EXERCISE — From the entries, return every line where the string "yellow" shows up.

Stored data entries:

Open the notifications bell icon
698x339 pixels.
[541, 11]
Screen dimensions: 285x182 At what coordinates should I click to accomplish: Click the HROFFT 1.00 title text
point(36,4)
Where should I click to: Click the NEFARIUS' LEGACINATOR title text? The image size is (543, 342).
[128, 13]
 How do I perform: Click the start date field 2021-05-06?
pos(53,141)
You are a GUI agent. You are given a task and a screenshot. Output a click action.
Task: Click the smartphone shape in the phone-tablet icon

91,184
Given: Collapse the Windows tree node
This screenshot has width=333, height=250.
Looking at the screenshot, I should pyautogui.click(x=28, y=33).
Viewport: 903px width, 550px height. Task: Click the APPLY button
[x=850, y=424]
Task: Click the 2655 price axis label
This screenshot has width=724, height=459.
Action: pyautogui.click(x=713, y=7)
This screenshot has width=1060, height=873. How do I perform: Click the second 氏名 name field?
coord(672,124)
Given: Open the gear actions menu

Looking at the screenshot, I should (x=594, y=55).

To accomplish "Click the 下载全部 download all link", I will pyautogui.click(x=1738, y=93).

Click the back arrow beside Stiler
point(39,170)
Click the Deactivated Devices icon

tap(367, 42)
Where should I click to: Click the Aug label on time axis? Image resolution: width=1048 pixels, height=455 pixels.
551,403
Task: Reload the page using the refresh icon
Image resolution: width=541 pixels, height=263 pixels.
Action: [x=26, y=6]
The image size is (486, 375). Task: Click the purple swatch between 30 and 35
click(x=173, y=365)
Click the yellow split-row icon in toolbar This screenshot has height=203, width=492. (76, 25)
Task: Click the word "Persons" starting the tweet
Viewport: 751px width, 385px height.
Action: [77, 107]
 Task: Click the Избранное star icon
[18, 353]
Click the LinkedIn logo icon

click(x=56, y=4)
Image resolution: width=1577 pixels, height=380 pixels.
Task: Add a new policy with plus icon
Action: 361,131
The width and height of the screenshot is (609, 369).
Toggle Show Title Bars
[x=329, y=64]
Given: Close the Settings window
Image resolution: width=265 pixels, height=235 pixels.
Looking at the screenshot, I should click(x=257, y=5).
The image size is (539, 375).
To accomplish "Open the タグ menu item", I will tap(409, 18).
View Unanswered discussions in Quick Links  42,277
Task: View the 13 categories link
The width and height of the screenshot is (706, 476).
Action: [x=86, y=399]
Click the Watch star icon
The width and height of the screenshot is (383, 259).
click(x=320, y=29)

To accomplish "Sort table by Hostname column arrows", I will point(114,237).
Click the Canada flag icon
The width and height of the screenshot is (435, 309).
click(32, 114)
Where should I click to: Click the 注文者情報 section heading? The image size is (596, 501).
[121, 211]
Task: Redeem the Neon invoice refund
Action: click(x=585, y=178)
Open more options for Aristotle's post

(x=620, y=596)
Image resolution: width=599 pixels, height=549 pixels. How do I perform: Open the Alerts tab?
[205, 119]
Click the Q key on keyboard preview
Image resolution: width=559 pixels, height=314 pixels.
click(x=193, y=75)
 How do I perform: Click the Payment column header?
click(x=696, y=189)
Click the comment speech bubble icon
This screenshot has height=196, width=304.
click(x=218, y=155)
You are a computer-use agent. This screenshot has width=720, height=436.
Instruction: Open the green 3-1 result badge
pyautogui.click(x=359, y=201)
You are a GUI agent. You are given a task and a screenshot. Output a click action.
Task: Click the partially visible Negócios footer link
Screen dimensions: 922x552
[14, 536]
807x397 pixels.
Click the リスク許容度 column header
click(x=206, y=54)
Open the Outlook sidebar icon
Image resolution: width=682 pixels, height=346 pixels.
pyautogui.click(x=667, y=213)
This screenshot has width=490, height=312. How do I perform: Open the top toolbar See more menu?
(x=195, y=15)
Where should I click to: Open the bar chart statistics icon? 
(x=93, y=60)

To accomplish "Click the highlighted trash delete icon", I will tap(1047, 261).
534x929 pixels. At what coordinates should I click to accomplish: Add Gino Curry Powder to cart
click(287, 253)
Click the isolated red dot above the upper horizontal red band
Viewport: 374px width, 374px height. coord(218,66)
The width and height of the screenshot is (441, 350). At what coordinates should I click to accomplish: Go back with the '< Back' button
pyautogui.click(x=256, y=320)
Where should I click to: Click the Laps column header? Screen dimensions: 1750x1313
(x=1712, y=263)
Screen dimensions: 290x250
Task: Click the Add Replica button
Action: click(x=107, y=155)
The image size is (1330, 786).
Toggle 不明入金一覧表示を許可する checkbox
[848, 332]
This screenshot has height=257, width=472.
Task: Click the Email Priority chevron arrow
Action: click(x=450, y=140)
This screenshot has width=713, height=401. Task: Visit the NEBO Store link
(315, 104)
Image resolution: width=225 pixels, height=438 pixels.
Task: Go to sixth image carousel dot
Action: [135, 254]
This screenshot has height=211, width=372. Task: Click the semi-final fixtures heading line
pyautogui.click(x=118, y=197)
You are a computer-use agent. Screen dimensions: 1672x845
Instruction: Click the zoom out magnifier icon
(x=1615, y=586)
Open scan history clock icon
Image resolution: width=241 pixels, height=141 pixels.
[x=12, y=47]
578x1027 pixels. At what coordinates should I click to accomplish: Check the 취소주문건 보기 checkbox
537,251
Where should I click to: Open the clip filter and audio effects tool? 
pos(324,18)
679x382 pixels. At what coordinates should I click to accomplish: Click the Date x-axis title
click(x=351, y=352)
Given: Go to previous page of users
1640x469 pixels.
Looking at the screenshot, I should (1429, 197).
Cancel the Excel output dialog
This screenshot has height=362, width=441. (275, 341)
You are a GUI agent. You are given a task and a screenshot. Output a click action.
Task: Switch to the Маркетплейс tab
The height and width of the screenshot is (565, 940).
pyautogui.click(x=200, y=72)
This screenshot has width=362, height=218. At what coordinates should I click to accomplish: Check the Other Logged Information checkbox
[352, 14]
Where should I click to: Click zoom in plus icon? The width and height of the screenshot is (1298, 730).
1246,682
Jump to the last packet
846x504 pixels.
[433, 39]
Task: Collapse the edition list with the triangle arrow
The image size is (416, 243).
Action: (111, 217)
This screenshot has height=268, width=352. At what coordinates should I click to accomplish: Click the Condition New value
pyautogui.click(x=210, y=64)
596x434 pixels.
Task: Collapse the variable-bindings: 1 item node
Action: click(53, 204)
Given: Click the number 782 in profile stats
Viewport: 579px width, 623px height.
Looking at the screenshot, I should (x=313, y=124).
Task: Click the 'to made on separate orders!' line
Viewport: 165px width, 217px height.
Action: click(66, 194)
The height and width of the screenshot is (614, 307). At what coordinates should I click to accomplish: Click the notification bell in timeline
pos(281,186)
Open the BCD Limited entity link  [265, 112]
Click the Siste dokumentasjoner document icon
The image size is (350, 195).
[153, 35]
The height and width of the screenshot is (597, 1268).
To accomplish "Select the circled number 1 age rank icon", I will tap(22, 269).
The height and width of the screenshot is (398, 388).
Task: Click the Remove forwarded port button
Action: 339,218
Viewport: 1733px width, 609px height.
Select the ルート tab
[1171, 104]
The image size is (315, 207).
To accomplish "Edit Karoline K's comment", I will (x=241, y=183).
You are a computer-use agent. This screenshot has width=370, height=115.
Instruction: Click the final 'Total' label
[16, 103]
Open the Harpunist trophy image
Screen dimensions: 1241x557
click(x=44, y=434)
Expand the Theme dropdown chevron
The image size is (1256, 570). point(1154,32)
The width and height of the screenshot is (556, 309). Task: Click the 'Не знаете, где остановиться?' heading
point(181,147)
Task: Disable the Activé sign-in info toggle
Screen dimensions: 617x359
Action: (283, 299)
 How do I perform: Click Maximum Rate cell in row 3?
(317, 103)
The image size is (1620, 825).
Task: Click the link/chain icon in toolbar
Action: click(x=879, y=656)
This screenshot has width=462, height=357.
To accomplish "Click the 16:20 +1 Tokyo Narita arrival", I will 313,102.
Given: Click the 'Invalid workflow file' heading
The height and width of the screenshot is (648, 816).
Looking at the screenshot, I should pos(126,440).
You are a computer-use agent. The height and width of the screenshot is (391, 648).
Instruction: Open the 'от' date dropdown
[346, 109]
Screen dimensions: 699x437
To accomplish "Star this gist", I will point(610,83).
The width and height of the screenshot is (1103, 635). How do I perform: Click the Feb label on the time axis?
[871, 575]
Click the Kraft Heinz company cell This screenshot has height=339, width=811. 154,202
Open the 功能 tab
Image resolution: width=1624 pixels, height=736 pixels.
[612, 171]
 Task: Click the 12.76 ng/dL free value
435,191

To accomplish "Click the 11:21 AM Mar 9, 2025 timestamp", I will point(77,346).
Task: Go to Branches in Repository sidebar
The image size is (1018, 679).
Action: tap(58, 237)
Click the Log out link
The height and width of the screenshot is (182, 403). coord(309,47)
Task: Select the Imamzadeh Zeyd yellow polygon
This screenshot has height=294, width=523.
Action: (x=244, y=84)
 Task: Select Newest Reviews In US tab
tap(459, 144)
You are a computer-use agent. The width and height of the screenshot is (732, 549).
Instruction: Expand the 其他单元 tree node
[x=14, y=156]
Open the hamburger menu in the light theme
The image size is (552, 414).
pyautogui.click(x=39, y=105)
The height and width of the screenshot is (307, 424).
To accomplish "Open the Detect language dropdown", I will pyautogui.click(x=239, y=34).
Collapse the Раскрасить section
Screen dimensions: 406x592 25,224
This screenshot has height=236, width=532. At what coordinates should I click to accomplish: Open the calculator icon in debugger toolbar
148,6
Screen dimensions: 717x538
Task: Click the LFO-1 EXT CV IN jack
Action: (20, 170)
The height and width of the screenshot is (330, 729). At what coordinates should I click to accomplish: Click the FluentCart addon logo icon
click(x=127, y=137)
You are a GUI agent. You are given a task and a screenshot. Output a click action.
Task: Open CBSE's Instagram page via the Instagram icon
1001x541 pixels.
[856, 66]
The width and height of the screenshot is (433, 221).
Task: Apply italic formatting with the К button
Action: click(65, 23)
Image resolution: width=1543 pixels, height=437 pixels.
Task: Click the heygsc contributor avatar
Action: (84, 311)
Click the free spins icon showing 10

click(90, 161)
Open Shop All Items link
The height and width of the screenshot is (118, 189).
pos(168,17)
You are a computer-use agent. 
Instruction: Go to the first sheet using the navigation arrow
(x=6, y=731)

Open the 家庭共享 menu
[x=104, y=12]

RESULT BELOW —
Click the yellow split-row icon in toolbar This screenshot has height=203, width=492. (76, 25)
Task: Select the Imamzadeh Zeyd yellow polygon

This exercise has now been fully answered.